数字全息作为一种干涉成像方式, 能够准确记录物体的相位信息, 具有快速、无损、三维成像等优势, 被广泛应用于生物成像与材料科学等领域。与其他光学成像方式相同, 数字全息也面临分辨率与成像视场互为限制而导致空间带宽积受限的问题。研究人员提出了计算照明、计算调制与计算探测等方法, 通过牺牲成像系统的时间、偏振等自由度来扩展其空间带宽积。文中分析了光学系统信息承载能力的理论基础, 总结了近年来大视场高分辨率的数字全息成像技术, 介绍了倾斜照明、结构光照明、随机调制照明、多位置综合孔径探测和像素超分辨等方法实现分辨率增强, 以及基于角度复用的视场扩展的原理及具体实现, 对不同方法进行了比较和分析, 并对提高分辨率以及扩大视场的途径进行了展望。

As an interference imaging method, digital holography (DH) can accurately record the phase information of objects, and has the advantages of fast, non-destructive and three-dimensional imaging. It is widely used in the field of biological imaging and materials science. Like other optical imaging methods, DH also faces the problem that the resolution and the field of view(FOV) are mutually constrained, resulting in limited spatial bandwidth product(SBP). To solve this problem, researchers proposed methods such as computational illumination, computational modulation, and computational probing to extend SBP by sacrificing other degrees of freedom(such as time and polarization) of the imaging system. This paper firstly reviews the theoretical analysis of information capacity of an optical system.
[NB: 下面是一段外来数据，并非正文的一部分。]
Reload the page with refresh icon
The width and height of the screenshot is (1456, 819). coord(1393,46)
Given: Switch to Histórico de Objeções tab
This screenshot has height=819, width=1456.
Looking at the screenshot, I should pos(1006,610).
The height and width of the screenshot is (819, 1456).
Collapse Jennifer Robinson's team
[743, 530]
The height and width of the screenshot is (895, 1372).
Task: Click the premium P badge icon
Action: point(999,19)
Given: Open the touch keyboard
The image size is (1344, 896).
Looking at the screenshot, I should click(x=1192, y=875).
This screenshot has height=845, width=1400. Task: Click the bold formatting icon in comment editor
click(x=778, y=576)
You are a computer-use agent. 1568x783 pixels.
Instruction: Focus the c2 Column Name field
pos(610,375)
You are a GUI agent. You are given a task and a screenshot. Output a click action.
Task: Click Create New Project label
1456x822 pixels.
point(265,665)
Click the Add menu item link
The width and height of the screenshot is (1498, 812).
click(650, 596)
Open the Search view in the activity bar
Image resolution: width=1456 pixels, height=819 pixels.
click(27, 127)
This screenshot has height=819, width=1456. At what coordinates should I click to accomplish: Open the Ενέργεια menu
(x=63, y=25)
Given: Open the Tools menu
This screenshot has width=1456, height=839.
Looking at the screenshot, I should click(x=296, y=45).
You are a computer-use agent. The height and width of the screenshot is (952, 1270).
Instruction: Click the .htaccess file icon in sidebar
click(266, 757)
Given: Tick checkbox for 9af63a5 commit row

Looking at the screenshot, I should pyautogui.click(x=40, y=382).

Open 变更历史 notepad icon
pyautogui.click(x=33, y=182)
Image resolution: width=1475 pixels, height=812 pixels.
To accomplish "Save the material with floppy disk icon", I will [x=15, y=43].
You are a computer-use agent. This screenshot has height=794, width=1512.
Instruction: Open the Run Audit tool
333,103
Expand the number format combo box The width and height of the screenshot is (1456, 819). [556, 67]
On this basis, we systematically summarize the high-resolution and large-FOV digital holographic imaging technology in recent years, introduce the principle and implementation of oblique illumination, structured illumination, random modulation illumination, multi-position synthetic aperture and pixel super-resolution method for resolution enhancement, and angle multiplexing method for FOV extension, and make a comparative study. The potential ways to improve resolution and expand FOV are also prospected.